Neither the CUDA to PTX nor the PTX to GPU bytecode compiler need to do any vectorization.
Neither it's needed for ATI's OpenCL to IL compiler for instance. The difference is that it *can* be done (you can use r#.xyzw or just r# to apply an instruction to all components, works also with just 2 or 3 components), but this is mostly something to make it more readable or shorter. It doesn't make a difference if you pass
add r100.x, some_register
add r101.x, another_register
add r102.x, yet_another_value
or
add r100.xyz, r25.wzx
to the IL compiler. Both are handled as three independent additions which may end in the same VLIW bundle or not. The slot the hardware uses for an instruction is also not determined by the IL code (only the case for double precision adds, but that will likely be fixed in the future). The Brook+ or OpenCL to IL compiler don't do any vectorization or other fancy stuff. They simply translate the code in the most simple way to IL (looks terrible most of the time).
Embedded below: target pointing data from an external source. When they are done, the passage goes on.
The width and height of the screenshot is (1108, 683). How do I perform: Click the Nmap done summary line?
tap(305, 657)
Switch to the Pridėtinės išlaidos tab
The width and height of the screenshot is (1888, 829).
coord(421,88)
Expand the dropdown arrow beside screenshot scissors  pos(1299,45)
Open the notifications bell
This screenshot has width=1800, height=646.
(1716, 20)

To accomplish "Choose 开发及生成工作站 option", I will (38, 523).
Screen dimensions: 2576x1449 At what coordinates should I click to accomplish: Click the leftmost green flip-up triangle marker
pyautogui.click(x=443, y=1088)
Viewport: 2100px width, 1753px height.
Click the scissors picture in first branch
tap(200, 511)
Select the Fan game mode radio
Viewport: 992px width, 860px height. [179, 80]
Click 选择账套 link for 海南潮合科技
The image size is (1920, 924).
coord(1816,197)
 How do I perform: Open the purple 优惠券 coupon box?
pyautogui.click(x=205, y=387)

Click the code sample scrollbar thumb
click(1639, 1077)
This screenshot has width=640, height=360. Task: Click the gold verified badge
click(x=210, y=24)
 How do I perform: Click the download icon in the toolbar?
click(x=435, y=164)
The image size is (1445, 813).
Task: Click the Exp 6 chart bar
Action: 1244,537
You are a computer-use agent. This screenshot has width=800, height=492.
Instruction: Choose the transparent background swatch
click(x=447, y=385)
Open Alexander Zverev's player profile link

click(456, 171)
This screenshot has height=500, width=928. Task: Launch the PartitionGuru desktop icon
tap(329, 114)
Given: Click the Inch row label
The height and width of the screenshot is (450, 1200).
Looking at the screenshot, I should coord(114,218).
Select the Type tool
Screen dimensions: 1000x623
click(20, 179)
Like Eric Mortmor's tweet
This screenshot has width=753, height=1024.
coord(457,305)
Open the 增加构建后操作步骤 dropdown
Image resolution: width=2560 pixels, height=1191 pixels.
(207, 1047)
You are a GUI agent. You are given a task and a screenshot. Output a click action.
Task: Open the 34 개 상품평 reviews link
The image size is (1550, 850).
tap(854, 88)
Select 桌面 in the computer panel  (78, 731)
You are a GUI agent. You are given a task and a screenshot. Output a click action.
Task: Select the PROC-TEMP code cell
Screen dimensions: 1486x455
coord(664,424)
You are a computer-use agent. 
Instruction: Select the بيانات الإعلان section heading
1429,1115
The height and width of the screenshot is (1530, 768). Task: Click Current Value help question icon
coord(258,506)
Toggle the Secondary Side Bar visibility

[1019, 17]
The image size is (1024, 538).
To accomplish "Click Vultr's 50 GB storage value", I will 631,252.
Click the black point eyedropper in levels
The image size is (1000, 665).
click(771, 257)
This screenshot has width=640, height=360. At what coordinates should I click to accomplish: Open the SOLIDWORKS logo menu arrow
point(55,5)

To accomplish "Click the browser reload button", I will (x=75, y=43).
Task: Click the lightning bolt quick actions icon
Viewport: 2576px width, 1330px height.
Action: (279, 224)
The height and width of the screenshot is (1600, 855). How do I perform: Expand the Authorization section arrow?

The optimization is done by the IL compiler, but as already said by MfA, this optimization is about scheduling, finding ILP and packing the VLIW bundles, not about vectorization.
If a programmer chooses instructions using 2, 3 or 4 components, that only means he structures the code to be shorter, better readable, and to have more parallelism readily exposed, it doesn't magically lead to a higher utilization compared to the same algorithm written with just more scalar instructions.